* EXERCISE BRIEF: Work through the records below and copy every line that includes "collectives".

-- Opening Marker --

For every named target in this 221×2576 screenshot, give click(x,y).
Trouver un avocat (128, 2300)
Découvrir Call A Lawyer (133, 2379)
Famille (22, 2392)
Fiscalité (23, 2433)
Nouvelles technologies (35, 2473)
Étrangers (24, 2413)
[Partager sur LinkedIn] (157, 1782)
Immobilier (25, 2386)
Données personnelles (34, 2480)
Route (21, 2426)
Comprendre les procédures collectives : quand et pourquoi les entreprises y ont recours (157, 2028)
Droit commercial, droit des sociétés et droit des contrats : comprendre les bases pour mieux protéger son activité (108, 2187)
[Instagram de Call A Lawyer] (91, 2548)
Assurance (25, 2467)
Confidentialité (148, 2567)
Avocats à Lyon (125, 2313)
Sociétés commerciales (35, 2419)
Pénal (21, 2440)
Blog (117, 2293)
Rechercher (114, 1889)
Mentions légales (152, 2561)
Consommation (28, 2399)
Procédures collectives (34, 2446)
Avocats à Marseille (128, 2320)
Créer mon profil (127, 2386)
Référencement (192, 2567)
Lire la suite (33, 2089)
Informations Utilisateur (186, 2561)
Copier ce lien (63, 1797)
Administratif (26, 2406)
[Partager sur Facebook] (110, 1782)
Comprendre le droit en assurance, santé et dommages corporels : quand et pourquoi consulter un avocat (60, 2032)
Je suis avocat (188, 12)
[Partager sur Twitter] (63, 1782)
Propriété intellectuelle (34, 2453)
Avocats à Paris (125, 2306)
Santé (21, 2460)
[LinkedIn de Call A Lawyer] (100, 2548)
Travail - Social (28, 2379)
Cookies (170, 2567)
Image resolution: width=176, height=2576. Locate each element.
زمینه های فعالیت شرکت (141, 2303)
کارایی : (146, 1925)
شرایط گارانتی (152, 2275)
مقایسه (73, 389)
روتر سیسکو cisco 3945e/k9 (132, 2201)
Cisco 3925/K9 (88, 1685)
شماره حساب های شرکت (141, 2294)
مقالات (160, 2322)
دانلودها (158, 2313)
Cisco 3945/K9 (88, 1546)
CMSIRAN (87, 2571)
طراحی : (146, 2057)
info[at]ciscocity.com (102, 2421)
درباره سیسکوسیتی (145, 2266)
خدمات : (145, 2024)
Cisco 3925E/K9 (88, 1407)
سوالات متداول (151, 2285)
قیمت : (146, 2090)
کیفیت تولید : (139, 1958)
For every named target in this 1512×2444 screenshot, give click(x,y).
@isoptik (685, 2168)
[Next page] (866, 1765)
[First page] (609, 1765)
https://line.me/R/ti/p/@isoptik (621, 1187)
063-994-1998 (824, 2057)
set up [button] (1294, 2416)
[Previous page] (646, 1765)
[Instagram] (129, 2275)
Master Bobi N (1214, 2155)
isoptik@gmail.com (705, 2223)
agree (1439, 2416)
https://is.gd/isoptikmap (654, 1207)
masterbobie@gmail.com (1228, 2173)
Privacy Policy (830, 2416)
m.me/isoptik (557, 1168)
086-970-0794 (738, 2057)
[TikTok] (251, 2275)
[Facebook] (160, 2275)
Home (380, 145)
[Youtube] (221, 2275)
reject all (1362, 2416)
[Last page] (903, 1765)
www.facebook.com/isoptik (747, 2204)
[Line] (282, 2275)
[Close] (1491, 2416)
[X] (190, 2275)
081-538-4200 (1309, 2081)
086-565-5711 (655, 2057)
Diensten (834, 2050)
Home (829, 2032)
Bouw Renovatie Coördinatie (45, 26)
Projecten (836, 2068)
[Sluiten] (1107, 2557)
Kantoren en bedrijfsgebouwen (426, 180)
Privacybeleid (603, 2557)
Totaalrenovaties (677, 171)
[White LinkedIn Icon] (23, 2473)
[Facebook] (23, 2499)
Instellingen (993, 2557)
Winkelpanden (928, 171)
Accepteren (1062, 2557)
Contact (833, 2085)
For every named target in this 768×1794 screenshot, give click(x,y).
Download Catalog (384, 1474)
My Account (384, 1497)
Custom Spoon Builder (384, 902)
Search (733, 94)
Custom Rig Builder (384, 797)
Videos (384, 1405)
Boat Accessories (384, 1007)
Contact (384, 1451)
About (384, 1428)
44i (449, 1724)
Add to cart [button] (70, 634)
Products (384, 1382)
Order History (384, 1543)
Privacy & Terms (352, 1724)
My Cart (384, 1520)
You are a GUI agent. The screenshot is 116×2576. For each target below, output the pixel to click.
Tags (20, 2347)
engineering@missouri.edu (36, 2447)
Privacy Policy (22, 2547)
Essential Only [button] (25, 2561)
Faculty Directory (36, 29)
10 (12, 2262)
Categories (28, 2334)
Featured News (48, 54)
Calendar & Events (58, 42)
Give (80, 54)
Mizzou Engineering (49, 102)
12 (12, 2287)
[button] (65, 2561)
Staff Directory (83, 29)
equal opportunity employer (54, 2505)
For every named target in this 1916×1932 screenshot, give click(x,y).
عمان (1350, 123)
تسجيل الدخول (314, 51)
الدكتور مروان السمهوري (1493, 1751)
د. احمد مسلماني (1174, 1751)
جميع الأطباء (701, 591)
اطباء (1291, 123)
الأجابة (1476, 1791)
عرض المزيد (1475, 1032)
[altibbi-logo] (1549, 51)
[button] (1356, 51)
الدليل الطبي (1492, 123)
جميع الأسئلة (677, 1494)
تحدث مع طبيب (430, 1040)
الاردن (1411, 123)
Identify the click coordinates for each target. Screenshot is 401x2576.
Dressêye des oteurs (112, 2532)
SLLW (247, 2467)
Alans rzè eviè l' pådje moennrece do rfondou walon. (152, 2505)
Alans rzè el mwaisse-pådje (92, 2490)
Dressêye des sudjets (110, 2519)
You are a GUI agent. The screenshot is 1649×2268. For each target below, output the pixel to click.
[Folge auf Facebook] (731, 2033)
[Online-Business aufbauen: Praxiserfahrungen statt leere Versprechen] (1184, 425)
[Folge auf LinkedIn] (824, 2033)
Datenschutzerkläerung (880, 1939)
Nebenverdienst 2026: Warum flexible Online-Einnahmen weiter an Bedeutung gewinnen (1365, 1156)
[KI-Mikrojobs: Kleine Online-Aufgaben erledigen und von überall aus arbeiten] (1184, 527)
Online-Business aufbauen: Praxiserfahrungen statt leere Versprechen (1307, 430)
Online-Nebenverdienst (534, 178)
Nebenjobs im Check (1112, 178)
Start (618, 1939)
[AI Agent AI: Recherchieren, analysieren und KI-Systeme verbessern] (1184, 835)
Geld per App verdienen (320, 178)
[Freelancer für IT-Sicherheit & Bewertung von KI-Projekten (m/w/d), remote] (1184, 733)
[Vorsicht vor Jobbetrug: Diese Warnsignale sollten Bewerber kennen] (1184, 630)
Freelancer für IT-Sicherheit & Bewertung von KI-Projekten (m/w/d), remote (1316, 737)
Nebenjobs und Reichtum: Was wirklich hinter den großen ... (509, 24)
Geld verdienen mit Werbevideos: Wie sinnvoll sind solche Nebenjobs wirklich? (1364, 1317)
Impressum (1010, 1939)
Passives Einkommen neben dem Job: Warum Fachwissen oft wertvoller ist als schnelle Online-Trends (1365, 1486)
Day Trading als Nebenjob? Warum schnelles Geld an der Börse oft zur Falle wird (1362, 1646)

-- Closing Marker --

* WRITTEN REPLY:
Comprendre les procédures collectives : quand et pourquoi les entreprises y ont recours (157, 2028)
Procédures collectives (34, 2446)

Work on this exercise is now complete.